Pour les deux linguistes, Simon Levy a été d’un grand apport pour mener à bon escient leurs recherches sur le parler des juifs du Maroc dans la région des Jbala dans l’ex-zone du protectorat espagnol.
Elles sont évidemment revenues sur leurs rencontres avec le professeur et collègue Simon Lévy, soulignant au passage ses qualités irréprochables de chercheur méticuleux, de travailleur infatigable et de perfectionniste.
Sur ce point, le modérateur de la rencontre Mohamed Hatim de la Faculté des lettres de Fès n’a pas tari d’éloges envers «Ssi Simon» qu’il a présenté comme étant «un homme à part».
Selon lui, Simon était un homme intègre et un militant de cœur porté plutôt sur l’action.
Après plusieurs années d’action et de militantisme politique et syndical, le juif qui somnolait en Simon l’a poussé à créer le Musée juif de Casablanca où il a rassemblé une riche documentation sur le passage des juifs au Maroc et leur legs culturel, patrimoine que ses héritiers ont d’ailleurs remis comme don à la Bibliothèque nationale du Royaume du Maroc (BNRM) et aux Archives du Maroc.
Simon se disait Marocain d’abord et accessoirement juif, a-t-il rappelé.
Et de poursuivre : Simon ne s’affichait jamais. Son abnégation l’amenait à se placer toujours derrière au cours de toutes les manifestations.
Mais Simon était aussi un bon vivant qui aimait la bonne bouffe et les choses gaies de la vie, dira encore Hatimi.
Il savait aussi devenir agréable quand il obtient satisfaction, a-t-il noté.

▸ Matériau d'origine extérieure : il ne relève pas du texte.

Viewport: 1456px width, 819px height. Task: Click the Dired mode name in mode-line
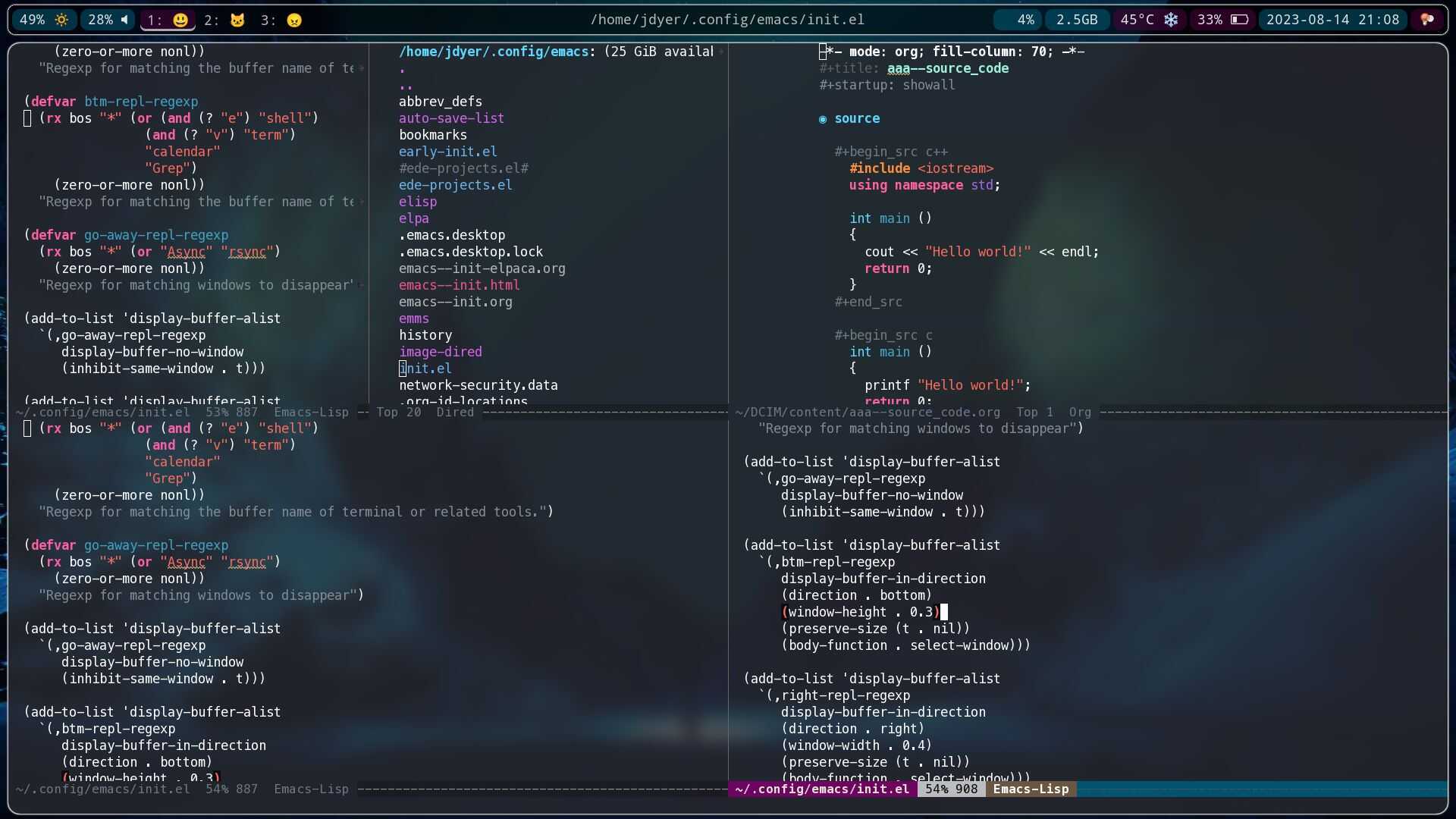point(454,413)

Ce qui n’exclut pas qu’il était aussi capable de piquer des colères quelquefois insupportables, a affirmé Dr Hatimi.
La soirée s’est poursuivie par un autre hommage rendu cette fois-ci par le directeur des Archives du Maroc, Jamaâ Baida à Germain Ayache, cet autre historien de confession juive, venu à la discipline par un concours de circonstances.
Militant communiste depuis le milieu des années 30, il a été congédié pendant la deuxième guerre mondiale de son poste d’enseignant au Lycée Lyautey, ce qui lui a laissé le temps de faire des recherches sur l’histoire du Maroc et en particulier, sur «la fin de l’indépendance du Maroc (1880-1912).
Selon Dr Baida, qui a passé en revue toute l’œuvre de «son professeur et collègue», Germain Ayache, le militant et le chercheur voyait en l’histoire non pas un travail de recherche pour la recherche mais une véritable science utile pour le bien de la société.